What is asked: Convert every line of the data below into a JSON list of strings, one string per line, omitting blank lines.

Supplied records:
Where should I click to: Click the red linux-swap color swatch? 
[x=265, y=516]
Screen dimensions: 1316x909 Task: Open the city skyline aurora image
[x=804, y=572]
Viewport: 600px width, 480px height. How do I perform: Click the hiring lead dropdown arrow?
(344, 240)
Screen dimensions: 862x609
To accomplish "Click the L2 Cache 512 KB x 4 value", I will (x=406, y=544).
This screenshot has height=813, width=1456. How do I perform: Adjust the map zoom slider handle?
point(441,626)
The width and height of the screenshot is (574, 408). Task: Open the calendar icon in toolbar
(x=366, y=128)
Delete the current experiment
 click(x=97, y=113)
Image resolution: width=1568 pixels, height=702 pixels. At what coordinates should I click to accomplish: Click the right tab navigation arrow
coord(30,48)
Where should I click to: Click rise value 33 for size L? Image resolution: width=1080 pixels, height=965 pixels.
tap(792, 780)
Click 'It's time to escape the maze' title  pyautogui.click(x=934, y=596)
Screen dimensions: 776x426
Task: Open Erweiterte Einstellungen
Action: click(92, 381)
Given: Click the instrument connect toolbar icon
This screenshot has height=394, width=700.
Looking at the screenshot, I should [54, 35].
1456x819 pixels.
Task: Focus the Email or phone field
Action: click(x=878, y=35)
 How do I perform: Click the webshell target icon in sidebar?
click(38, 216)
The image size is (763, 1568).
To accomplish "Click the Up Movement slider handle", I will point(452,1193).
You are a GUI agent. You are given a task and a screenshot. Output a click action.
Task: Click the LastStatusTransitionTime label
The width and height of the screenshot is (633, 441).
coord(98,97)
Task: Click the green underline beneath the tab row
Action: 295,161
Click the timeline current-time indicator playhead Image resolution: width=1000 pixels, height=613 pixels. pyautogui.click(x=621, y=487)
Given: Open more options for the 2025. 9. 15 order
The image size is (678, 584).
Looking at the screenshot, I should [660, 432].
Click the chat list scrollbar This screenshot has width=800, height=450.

Right answer:
[
  "Where should I click to: Click the red linux-swap color swatch? ",
  "[x=265, y=516]",
  "Screen dimensions: 1316x909 Task: Open the city skyline aurora image",
  "[x=804, y=572]",
  "Viewport: 600px width, 480px height. How do I perform: Click the hiring lead dropdown arrow?",
  "(344, 240)",
  "Screen dimensions: 862x609",
  "To accomplish \"Click the L2 Cache 512 KB x 4 value\", I will (x=406, y=544).",
  "This screenshot has height=813, width=1456. How do I perform: Adjust the map zoom slider handle?",
  "point(441,626)",
  "The width and height of the screenshot is (574, 408). Task: Open the calendar icon in toolbar",
  "(x=366, y=128)",
  "Delete the current experiment",
  " click(x=97, y=113)",
  "Image resolution: width=1568 pixels, height=702 pixels. At what coordinates should I click to accomplish: Click the right tab navigation arrow",
  "coord(30,48)",
  "Where should I click to: Click rise value 33 for size L? Image resolution: width=1080 pixels, height=965 pixels.",
  "tap(792, 780)",
  "Click 'It's time to escape the maze' title  pyautogui.click(x=934, y=596)",
  "Screen dimensions: 776x426",
  "Task: Open Erweiterte Einstellungen",
  "Action: click(92, 381)",
  "Given: Click the instrument connect toolbar icon",
  "This screenshot has height=394, width=700.",
  "Looking at the screenshot, I should [54, 35].",
  "1456x819 pixels.",
  "Task: Focus the Email or phone field",
  "Action: click(x=878, y=35)",
  " How do I perform: Click the webshell target icon in sidebar?",
  "click(38, 216)",
  "The image size is (763, 1568).",
  "To accomplish \"Click the Up Movement slider handle\", I will point(452,1193).",
  "You are a GUI agent. You are given a task and a screenshot. Output a click action.",
  "Task: Click the LastStatusTransitionTime label",
  "The width and height of the screenshot is (633, 441).",
  "coord(98,97)",
  "Task: Click the green underline beneath the tab row",
  "Action: 295,161",
  "Click the timeline current-time indicator playhead Image resolution: width=1000 pixels, height=613 pixels. pyautogui.click(x=621, y=487)",
  "Given: Open more options for the 2025. 9. 15 order",
  "The image size is (678, 584).",
  "Looking at the screenshot, I should [660, 432].",
  "Click the chat list scrollbar This screenshot has width=800, height=450."
]